From his vantage point in Southern California—and through the eyes of his great creation, private eye Lew Archer—Macdonald fashions a haunting, startlingly immediate vision of modern America: a swirling mix of sexual exploitation, intergenerational conflict, racial animosities, and ecological disaster.
In Black Money (1966), Archer is hired to find a wealthy man gone missing and soon finds himself investigating a suspicious seven-year-old suicide. The case becomes a peeling away of many levels of deception, delusion, and false identity. Exploring themes of immigration and border-crossing central to Macdonald’s own life, Black Money also pays homage to The Great Gatsby, one of his favorite books.
The Instant Enemy (1968) begins with Archer’s search for a runaway teenage daughter and her troubled, possibly murderous boyfriend, a search that uncovers a morass of hidden wrongs.

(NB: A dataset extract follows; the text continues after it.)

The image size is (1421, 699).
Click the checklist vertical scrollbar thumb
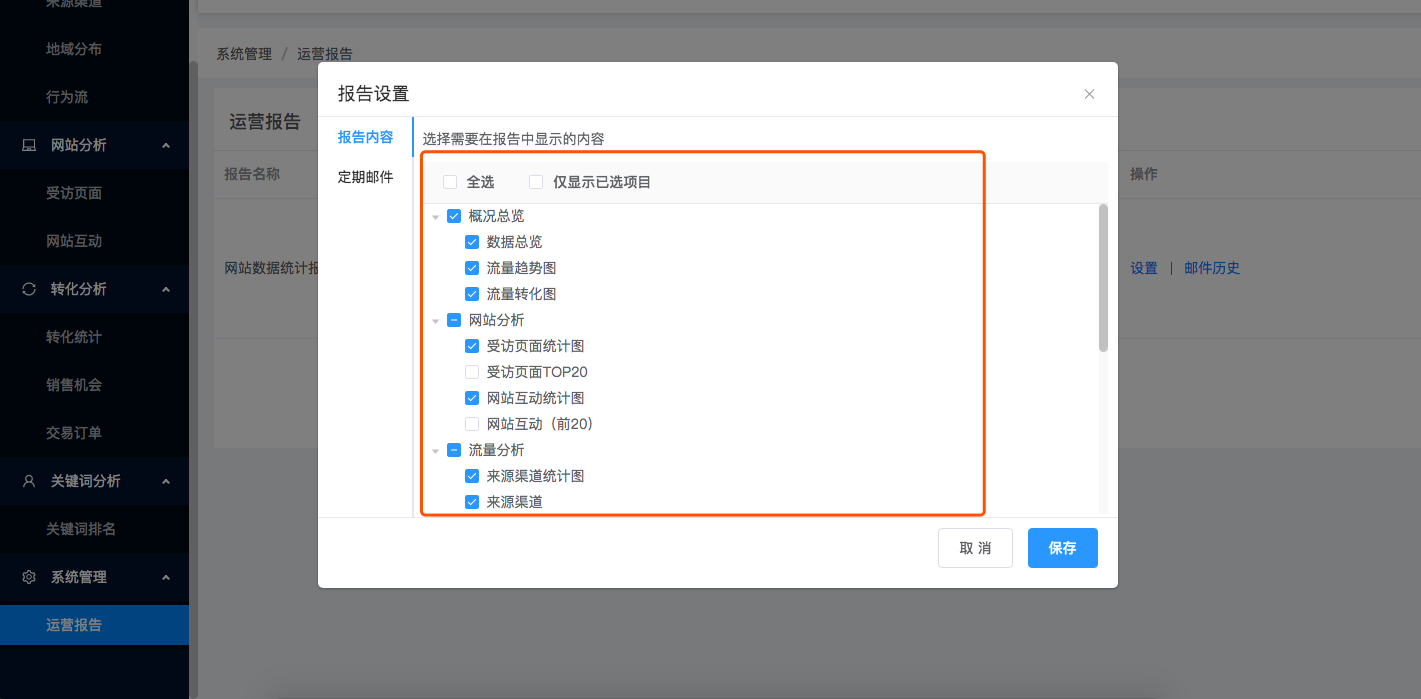(1103, 278)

In an emotionally intense work that reflects the chaos and conflicts of his family’s troubled past, Macdonald gives indelible and ultimately tragic expression to the generational conflict and drug culture of the 1960s.

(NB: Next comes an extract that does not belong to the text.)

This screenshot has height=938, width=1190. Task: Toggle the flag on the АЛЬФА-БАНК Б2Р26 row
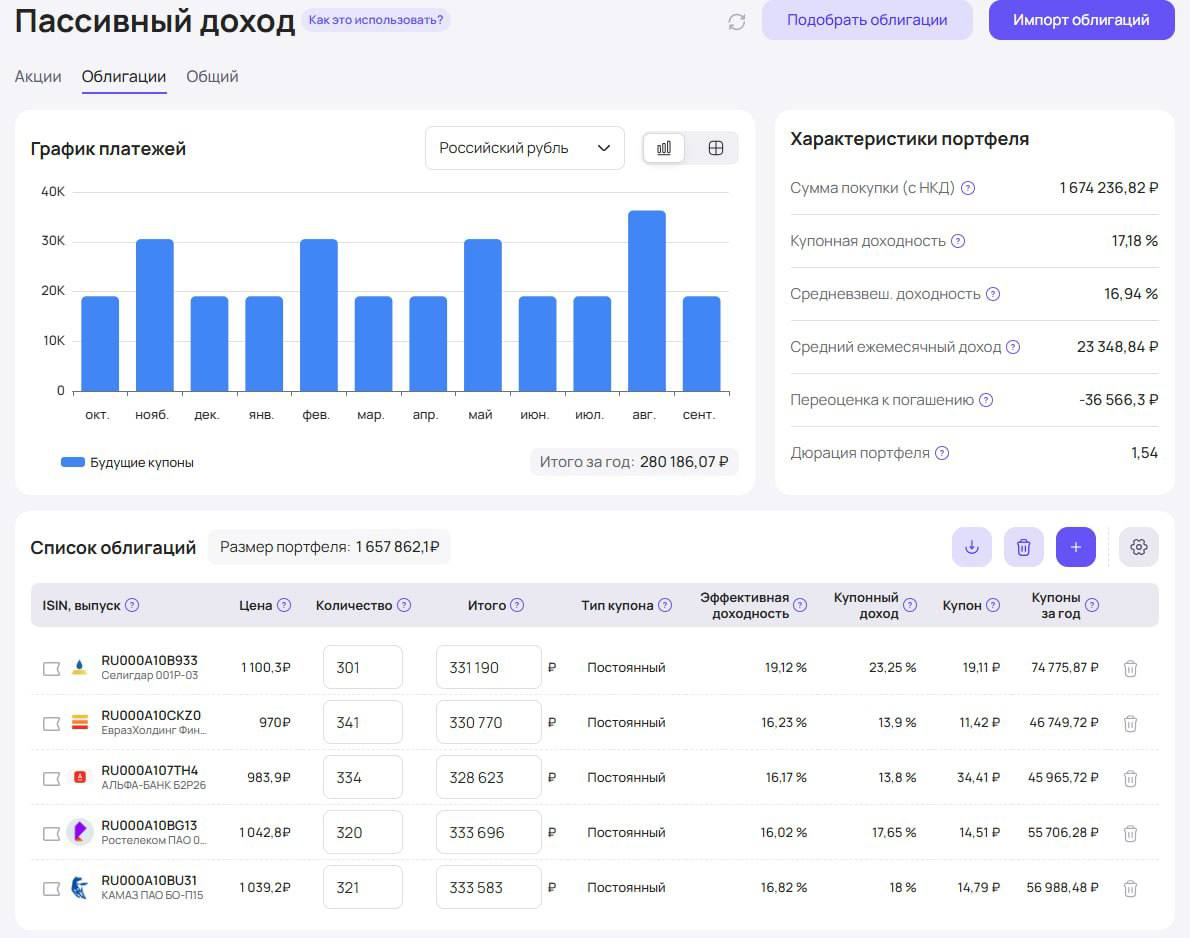(51, 778)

An investigation into “a rather peculiar burglary” takes a drastic turn with the discovery of a body in an abandoned car on a beach in The Goodbye Look (1969), the book that sealed Macdonald’s reputation as the preeminent crime novelist of his time. Tracking a stolen heirloom, Archer follows a trail of violence that lays bare a miasma of buried secrets and unforgotten traumas.
“In our day,” wrote Eudora Welty, “it is for such a novel as The Underground Man (1971) that the detective form exists.” A raging wildfire stirred by the Santa Ana winds serves as prelude to a chain of kidnapping and murder. Youthful rebellion is pitted against the hypocrisies of the older generation in a novel, in Welty’s estimation, “not only exhilaratingly well done; it is also very moving.”
Tom Nolan, editor, is the author of the definitive Ross Macdonald: A Biography (1999). In addition to the three-volume Library of America edition of Macdonald’s fiction he has edited The Archer Files (2007) and (with Suzanne Marrs) Meanwhile There Are Letters: The Correspondence of Eudora Welty and Ross Macdonald (2015).